“Border-Ball” uses baseball to build connections
WFU professor’s film on his 40-day pilgrimage along the U.S.-Mexico border premiers Oct. 17
It’s been nearly one year since filmmaker and Wake Forest associate professor Joel Tauber undertook “Border-Ball,” a 40-day pilgrimage along the U.S.-Mexico border to build community through baseball.
Wearing a custom vintage baseball uniform and backpack in blue, white, and red, Tauber tossed a baseball as he walked along the border and invited people to walk with him and play catch. He filmed people he met and gathered personal reflections and stories related to the border and immigration.
A virtual exhibition on Tauber’s pilgrimage exploring immigration, compassion and hope will open on Oct. 17 with ArtCenter DTLA in Los Angeles, California, launching the online premiere of the “Border-Ball” documentary.
The film will be available to the public through the ArtCenter’s virtual exhibition page on Oct. 17 and 18. The “Border Ball” trailer is available here. The exhibition page also includes links to a blog where visitors can share their own immigration stories and read those shared by others.
Aperture Cinema in Winston-Salem is screening the 20-minute documentary film through Nov. 5.
Tauber, who is teaching filmmaking this semester, says we learn from history. “We can learn from our mistakes. Sometimes, we just need a bit of a cultural jolt – which might come from a show or movie to awaken us and help us remember that we are all connected.”
Border-Ball is just one of many examples of how faculty are using the arts to enliven student experiences in classrooms across nearly every academic discipline, says Wake Forest’s Associate Provost for the Arts and dance professor Christina Soriano. “Joel’s documentary will encourage deep and rich conversations from Los Angeles, California, to Winston-Salem, North Carolina,” Soriano says.
Tauber began his pilgrimage at the Otay Mesa Port of Entry in San Diego, California, and walked along the Border Wall before heading north two and a half miles to the Otay Mesa Detention Center.

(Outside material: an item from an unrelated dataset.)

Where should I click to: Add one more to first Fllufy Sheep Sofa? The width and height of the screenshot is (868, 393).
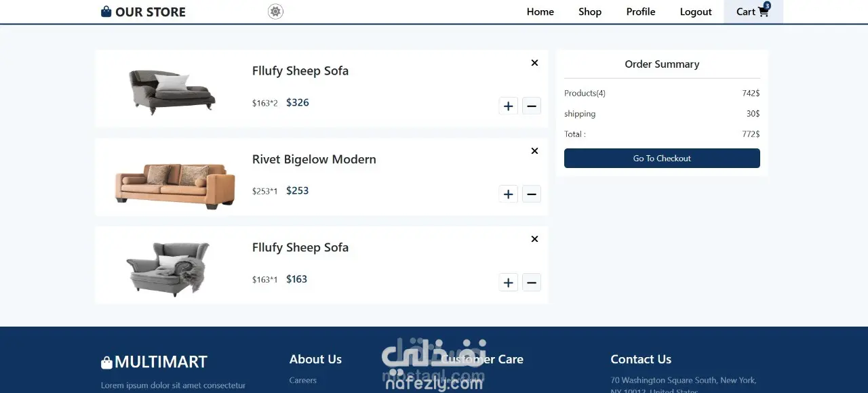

He traveled there and back again daily—a seven-mile journey that connects legal entry to the U.S. with the Border Wall and the Detention Center holding those who might be in the country without legal permits.
“I thought a lot about the Holocaust during my pilgrimage. How my paternal grandparents survived it. How my grandfather’s brother died in a slave labor camp,” says Tauber. “I sensed their pain more acutely, as I was imagining how difficult it must be for all the immigrants and refugees locked up in detention centers. There is a psychological, ethical and spiritual cost to our actions. And they impact all of us, wherever we are. Despite our borders. Despite our boundaries.”